INFORMATION GIVEN:

[Start of section]

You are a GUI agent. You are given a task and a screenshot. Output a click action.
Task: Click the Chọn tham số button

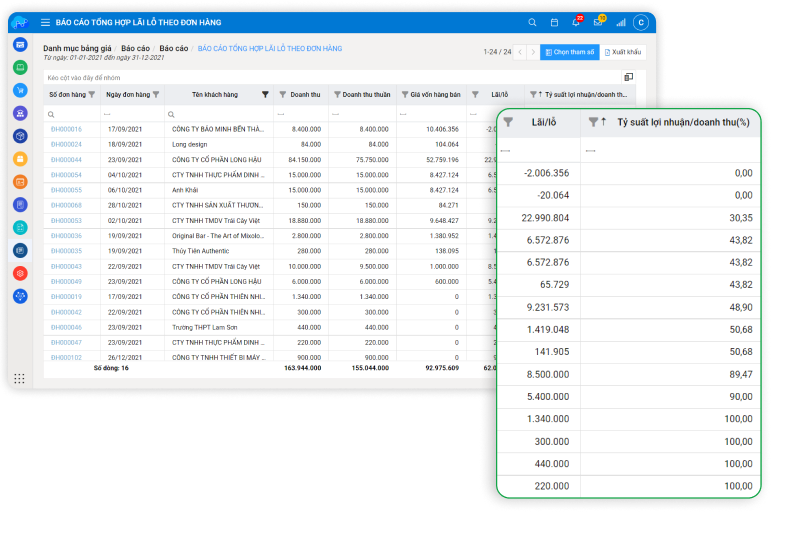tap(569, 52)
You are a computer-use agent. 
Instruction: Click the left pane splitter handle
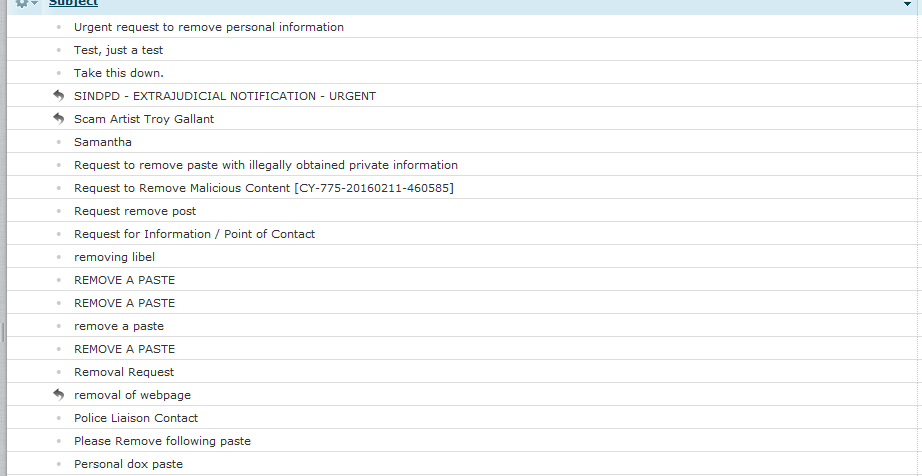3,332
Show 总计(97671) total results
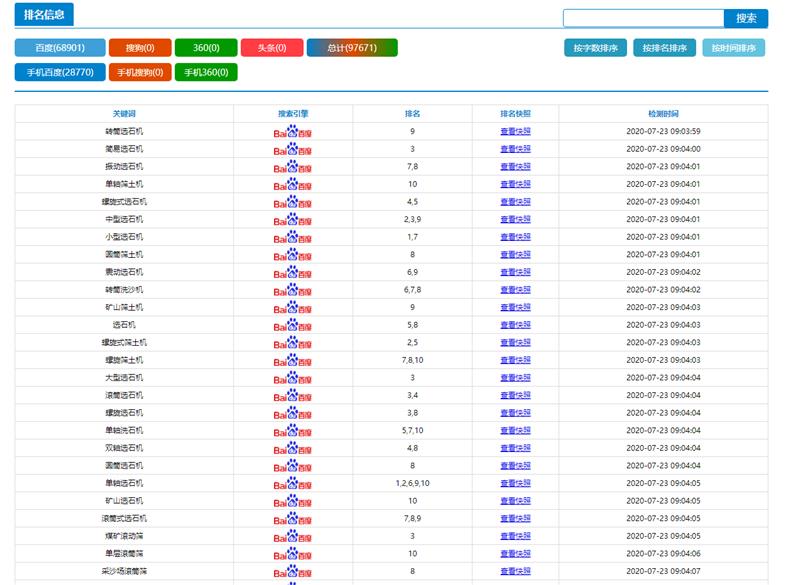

[End of section]
[Start of section]

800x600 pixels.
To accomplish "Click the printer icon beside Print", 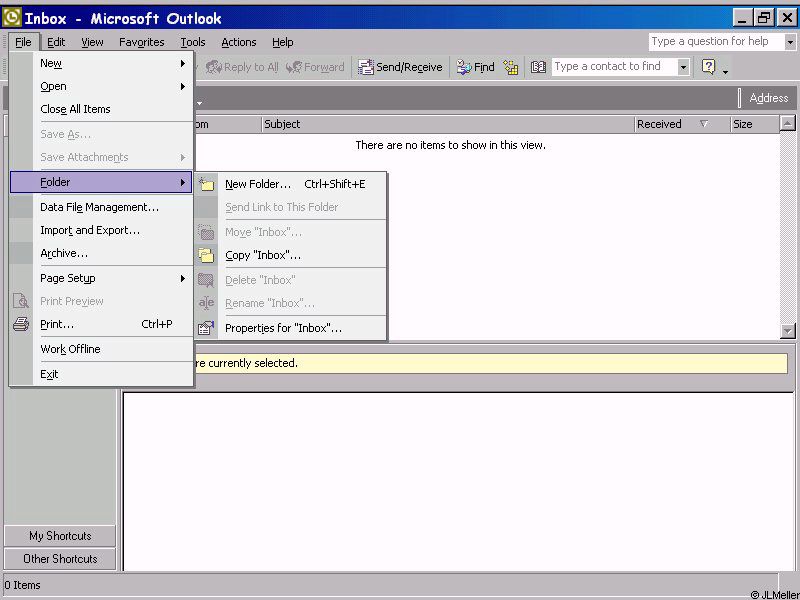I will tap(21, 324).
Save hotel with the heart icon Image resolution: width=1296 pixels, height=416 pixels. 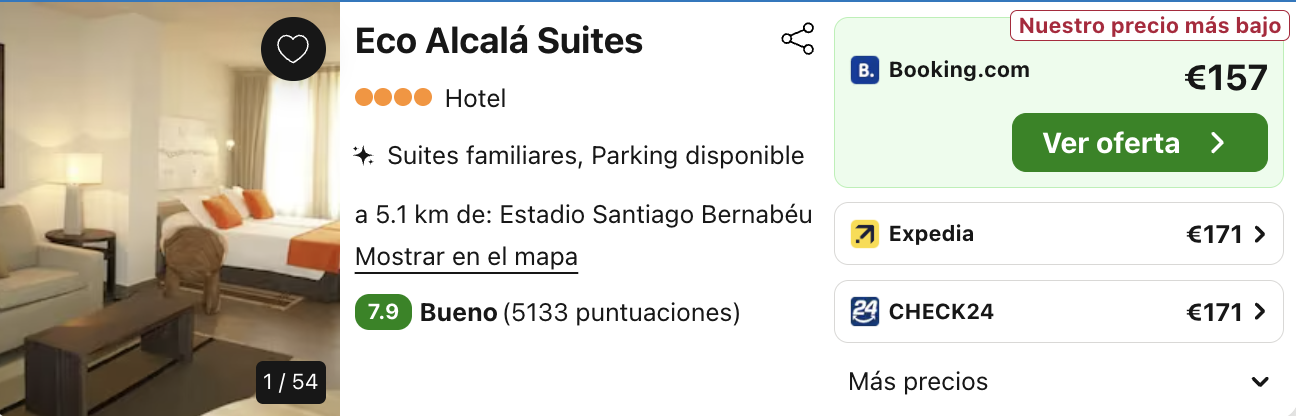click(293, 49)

[End of section]

REQUIREMENT: Your reply should consist solely of the lines above from the line containing "Task: Click the Chọn tham số button" up to and including the line containing "Show 总计(97671) total results", reproduced exactly, minus the pictures.

TASK ANSWER:
Task: Click the Chọn tham số button

tap(569, 52)
You are a computer-use agent. 
Instruction: Click the left pane splitter handle
3,332
Show 总计(97671) total results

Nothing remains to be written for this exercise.